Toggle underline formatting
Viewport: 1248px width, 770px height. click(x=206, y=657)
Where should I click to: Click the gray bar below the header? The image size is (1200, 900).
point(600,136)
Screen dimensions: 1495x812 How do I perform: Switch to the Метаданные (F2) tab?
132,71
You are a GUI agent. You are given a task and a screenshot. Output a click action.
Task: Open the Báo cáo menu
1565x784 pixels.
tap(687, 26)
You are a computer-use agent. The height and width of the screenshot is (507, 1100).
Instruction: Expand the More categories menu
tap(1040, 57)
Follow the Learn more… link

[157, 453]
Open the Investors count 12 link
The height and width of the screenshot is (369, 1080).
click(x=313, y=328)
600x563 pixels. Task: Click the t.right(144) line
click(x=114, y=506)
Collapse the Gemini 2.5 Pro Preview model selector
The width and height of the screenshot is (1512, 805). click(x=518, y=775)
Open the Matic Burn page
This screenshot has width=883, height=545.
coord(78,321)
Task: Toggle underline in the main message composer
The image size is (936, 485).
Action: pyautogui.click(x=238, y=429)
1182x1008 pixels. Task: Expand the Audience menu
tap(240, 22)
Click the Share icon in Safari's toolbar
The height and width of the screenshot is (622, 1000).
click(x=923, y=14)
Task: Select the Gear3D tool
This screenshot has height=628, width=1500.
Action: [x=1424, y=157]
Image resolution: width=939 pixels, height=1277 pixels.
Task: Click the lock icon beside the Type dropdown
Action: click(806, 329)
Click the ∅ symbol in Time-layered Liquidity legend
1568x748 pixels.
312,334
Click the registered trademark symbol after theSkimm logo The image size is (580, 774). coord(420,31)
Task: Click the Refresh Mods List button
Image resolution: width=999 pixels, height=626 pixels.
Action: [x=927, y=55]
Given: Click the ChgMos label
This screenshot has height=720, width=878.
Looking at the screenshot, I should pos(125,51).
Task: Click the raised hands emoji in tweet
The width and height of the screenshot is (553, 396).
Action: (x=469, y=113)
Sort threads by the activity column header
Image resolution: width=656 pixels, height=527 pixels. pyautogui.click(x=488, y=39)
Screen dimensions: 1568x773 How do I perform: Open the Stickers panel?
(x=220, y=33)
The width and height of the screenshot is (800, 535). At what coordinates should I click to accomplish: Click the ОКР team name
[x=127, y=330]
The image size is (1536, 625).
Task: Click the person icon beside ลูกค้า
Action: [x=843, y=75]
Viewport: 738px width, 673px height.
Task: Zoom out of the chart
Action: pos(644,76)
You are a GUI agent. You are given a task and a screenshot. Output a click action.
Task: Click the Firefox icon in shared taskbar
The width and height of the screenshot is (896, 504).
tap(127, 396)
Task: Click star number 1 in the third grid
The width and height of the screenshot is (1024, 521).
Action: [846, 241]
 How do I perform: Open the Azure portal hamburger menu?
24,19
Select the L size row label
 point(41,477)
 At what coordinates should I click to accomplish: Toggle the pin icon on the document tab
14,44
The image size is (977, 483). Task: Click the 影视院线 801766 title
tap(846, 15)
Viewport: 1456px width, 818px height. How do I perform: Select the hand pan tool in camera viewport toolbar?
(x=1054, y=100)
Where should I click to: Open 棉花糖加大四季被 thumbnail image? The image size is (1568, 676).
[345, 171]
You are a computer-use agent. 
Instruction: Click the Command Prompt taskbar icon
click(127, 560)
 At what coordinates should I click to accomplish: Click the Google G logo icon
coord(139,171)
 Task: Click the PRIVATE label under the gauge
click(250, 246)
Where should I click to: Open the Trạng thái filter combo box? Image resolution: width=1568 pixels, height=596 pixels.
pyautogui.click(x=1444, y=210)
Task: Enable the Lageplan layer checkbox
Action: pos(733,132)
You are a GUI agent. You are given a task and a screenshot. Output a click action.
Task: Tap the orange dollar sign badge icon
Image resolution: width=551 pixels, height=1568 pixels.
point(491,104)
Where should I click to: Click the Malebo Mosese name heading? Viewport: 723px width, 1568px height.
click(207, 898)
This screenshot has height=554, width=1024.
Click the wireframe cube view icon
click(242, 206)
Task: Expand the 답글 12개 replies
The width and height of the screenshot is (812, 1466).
□ □ □ □
PROBLEM TO WORK ON:
Go through the lines above. Select every one that has the string "computer".

EXERCISE RESPONSE:
You are a computer-use agent. The height and width of the screenshot is (507, 1100).
You are a computer-use agent. 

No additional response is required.